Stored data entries
^^^^^^^^

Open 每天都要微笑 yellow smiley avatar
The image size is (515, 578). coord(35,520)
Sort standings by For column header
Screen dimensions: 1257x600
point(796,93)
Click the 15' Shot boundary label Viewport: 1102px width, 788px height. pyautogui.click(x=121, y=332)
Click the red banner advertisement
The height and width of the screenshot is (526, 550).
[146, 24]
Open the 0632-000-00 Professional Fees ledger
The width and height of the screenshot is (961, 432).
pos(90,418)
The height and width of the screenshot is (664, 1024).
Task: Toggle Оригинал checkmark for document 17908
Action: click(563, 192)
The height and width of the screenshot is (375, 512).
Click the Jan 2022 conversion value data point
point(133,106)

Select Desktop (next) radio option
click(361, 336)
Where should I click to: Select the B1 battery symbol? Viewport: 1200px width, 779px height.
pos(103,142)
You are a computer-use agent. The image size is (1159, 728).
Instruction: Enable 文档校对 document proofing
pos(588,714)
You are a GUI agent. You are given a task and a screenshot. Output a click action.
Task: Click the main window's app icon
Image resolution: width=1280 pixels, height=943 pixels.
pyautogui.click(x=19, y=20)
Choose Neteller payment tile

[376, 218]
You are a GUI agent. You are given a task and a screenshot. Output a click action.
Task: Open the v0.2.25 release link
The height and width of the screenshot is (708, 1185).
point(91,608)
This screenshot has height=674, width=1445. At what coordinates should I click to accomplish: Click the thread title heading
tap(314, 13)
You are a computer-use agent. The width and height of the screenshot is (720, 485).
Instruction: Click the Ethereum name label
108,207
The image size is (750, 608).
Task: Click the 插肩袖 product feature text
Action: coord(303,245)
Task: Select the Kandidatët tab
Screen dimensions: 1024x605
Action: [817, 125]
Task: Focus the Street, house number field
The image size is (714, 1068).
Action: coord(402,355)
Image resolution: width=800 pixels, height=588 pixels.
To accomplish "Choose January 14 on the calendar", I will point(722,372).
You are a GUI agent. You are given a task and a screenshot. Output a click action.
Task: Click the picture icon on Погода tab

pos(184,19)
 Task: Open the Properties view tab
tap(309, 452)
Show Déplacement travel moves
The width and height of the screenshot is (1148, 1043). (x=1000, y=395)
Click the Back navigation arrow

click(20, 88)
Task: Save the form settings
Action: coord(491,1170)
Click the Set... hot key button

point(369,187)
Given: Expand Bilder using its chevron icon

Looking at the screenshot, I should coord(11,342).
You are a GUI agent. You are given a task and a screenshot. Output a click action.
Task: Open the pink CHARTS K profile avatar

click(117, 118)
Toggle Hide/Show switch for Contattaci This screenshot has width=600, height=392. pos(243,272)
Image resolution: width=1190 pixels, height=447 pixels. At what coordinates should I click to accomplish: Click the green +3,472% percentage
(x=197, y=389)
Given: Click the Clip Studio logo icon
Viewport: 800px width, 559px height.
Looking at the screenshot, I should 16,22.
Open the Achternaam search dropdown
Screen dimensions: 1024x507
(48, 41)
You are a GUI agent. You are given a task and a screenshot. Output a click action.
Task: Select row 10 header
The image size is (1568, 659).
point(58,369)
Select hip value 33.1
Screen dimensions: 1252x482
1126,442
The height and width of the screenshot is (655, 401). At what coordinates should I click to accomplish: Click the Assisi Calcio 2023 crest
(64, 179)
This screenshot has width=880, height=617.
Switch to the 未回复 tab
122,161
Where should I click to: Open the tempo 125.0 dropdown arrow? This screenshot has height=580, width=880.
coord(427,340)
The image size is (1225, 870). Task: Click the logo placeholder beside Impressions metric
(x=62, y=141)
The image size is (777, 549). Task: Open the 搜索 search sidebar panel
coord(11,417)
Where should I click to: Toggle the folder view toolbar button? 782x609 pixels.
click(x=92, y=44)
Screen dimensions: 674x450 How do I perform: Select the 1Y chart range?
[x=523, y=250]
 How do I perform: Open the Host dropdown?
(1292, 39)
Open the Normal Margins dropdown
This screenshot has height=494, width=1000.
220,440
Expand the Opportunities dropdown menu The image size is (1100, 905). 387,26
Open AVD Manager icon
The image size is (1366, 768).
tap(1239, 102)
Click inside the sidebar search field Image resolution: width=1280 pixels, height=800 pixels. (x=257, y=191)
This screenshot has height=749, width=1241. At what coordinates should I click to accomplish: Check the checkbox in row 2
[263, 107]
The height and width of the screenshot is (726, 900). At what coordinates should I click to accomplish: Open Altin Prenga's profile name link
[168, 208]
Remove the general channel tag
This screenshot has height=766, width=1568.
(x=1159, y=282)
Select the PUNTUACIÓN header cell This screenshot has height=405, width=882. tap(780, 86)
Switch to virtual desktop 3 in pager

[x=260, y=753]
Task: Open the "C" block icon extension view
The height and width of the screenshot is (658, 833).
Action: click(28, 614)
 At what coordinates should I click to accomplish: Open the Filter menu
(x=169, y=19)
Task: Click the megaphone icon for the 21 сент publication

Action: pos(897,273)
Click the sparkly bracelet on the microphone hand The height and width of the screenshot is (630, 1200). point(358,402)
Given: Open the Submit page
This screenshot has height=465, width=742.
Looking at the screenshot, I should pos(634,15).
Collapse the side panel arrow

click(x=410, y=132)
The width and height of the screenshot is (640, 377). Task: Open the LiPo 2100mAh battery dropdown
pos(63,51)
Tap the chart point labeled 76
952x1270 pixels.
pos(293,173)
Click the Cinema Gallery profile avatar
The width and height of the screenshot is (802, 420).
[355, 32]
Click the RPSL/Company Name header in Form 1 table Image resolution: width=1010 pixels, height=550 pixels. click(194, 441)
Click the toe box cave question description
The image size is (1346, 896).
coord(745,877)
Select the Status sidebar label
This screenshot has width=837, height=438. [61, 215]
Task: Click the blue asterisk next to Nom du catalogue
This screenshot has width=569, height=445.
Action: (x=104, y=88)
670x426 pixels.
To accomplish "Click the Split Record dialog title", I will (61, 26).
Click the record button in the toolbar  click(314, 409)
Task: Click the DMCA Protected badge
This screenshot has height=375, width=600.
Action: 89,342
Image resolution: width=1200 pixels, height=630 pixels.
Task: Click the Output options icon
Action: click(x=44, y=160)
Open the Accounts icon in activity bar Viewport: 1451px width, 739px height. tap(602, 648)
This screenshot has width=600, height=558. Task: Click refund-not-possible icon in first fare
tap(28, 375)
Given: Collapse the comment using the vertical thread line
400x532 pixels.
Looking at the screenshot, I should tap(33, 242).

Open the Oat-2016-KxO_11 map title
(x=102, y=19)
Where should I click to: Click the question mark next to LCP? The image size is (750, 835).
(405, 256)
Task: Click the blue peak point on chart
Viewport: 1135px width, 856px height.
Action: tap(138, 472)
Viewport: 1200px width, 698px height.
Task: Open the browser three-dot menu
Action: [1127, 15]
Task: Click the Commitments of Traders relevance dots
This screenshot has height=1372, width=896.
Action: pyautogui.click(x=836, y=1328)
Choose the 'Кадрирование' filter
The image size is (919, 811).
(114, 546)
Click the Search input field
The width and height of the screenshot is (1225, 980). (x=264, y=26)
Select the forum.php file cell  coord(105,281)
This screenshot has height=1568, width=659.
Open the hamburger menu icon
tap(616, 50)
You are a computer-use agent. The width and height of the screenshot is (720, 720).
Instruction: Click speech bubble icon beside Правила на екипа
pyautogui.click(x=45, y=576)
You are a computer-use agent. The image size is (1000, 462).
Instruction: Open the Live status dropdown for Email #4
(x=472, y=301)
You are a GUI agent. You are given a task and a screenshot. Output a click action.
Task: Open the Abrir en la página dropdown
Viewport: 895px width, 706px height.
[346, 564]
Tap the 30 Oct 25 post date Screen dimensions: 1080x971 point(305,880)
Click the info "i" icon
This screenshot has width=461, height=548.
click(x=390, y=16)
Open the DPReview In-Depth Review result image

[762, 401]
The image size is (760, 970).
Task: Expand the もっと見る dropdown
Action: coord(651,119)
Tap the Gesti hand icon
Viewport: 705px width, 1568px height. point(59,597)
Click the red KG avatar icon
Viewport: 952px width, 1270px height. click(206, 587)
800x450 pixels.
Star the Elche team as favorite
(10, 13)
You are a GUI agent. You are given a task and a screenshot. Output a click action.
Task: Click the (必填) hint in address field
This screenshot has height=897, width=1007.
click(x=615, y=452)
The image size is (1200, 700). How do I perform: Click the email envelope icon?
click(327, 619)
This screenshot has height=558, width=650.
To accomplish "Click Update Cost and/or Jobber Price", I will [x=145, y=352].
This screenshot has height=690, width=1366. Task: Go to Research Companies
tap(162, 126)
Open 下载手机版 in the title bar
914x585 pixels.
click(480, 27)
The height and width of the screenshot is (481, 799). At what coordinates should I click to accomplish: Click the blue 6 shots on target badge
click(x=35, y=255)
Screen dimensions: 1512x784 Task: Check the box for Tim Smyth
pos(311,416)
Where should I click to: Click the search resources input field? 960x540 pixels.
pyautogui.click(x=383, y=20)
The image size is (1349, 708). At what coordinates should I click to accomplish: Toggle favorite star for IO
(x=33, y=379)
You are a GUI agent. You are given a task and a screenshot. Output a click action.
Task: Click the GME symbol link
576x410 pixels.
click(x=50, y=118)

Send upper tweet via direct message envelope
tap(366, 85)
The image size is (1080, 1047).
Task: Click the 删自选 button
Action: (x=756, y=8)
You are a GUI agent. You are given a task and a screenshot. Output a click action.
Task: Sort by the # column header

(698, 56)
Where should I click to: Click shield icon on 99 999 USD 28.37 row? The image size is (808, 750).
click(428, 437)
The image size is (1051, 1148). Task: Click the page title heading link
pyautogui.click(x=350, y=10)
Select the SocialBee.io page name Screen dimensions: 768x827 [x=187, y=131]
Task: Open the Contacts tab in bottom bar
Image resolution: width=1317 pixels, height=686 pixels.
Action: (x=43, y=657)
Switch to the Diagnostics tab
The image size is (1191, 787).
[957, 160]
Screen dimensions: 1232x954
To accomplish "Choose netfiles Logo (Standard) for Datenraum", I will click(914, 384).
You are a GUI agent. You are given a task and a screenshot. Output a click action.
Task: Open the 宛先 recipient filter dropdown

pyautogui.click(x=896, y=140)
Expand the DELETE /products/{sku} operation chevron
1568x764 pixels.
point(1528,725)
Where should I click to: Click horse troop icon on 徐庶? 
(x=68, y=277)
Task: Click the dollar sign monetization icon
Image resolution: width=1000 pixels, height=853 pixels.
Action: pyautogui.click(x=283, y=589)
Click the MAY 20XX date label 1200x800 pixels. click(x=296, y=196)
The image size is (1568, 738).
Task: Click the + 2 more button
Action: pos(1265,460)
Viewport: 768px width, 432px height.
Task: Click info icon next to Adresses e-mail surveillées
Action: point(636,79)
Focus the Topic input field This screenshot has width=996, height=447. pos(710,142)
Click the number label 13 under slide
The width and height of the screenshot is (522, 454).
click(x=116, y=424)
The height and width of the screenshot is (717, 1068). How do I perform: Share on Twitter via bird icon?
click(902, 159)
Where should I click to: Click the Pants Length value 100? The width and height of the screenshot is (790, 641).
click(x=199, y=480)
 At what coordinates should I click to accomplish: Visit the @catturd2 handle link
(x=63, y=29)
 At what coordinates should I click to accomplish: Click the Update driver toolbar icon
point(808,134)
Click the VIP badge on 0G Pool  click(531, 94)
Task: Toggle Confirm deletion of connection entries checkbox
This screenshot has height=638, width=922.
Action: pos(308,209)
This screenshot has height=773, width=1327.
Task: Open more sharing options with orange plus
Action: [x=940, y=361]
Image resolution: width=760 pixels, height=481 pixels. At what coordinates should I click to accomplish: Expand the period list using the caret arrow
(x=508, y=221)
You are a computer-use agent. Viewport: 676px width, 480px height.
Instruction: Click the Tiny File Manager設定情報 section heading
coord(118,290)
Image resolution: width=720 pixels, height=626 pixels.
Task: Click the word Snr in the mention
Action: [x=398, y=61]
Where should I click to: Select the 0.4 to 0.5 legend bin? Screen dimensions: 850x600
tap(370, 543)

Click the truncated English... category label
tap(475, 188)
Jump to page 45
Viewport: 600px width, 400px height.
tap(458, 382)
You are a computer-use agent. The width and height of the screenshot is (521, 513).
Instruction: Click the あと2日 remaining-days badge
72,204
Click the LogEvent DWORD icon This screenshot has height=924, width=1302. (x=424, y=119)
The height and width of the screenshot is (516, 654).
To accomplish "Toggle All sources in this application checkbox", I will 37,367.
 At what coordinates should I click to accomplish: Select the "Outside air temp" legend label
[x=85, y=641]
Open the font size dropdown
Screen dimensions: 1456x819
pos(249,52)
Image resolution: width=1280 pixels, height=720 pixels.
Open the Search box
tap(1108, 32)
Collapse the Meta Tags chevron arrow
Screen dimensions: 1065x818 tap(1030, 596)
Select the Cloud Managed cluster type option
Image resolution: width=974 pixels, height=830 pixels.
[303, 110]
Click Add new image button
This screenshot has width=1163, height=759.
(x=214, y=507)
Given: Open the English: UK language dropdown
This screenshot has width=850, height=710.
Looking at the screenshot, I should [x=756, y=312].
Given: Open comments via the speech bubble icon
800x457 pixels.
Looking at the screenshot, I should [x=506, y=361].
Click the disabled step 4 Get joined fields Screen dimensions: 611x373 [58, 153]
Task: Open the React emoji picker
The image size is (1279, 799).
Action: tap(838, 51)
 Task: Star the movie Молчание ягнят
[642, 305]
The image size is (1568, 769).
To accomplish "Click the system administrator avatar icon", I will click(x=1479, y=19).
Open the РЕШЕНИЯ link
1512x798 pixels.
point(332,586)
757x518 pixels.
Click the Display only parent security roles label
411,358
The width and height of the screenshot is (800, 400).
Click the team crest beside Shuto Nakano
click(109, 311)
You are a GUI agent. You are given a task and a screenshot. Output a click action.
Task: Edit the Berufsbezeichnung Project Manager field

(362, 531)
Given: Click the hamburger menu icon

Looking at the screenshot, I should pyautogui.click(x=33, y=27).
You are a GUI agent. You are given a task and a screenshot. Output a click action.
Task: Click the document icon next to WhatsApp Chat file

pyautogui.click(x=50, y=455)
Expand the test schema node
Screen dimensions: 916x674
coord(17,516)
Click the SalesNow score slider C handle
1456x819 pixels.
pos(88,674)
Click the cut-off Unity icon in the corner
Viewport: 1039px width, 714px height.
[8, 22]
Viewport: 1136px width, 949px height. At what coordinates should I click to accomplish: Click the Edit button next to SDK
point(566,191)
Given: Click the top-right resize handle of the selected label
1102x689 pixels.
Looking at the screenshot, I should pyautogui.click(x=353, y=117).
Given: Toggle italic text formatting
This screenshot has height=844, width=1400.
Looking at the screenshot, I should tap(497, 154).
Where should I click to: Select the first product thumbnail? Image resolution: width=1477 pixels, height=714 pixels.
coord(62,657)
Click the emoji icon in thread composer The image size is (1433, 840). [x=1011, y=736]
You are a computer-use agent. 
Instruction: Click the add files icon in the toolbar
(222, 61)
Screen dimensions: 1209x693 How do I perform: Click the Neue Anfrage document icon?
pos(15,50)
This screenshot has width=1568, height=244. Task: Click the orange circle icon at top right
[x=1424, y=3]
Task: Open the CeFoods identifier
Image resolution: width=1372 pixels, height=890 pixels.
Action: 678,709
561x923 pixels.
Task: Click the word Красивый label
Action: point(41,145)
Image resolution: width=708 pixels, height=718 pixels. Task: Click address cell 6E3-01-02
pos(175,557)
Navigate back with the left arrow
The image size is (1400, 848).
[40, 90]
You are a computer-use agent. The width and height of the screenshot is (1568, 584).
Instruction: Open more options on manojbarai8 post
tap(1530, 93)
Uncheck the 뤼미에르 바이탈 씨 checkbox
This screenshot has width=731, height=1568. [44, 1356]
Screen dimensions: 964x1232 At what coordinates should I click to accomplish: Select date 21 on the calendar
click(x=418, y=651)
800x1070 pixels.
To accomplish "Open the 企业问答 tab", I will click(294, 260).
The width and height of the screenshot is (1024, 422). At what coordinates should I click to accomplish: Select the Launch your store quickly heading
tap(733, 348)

^^^^^^^^

PROBLEM STATEMENT →
For this task, write out exactly the lines of the entries above, starting at the line with "Where should I click to: Select the B1" and ending at the line with "Image resolution: width=800", both included, and no others.

RESPONSE →
Where should I click to: Select the B1 battery symbol? Viewport: 1200px width, 779px height.
pos(103,142)
You are a computer-use agent. The image size is (1159, 728).
Instruction: Enable 文档校对 document proofing
pos(588,714)
You are a GUI agent. You are given a task and a screenshot. Output a click action.
Task: Click the main window's app icon
Image resolution: width=1280 pixels, height=943 pixels.
pyautogui.click(x=19, y=20)
Choose Neteller payment tile

[376, 218]
You are a GUI agent. You are given a task and a screenshot. Output a click action.
Task: Open the v0.2.25 release link
The height and width of the screenshot is (708, 1185).
point(91,608)
This screenshot has height=674, width=1445. At what coordinates should I click to accomplish: Click the thread title heading
tap(314, 13)
You are a computer-use agent. The width and height of the screenshot is (720, 485).
Instruction: Click the Ethereum name label
108,207
The image size is (750, 608).
Task: Click the 插肩袖 product feature text
Action: coord(303,245)
Task: Select the Kandidatët tab
Screen dimensions: 1024x605
Action: [817, 125]
Task: Focus the Street, house number field
The image size is (714, 1068).
Action: coord(402,355)
Image resolution: width=800 pixels, height=588 pixels.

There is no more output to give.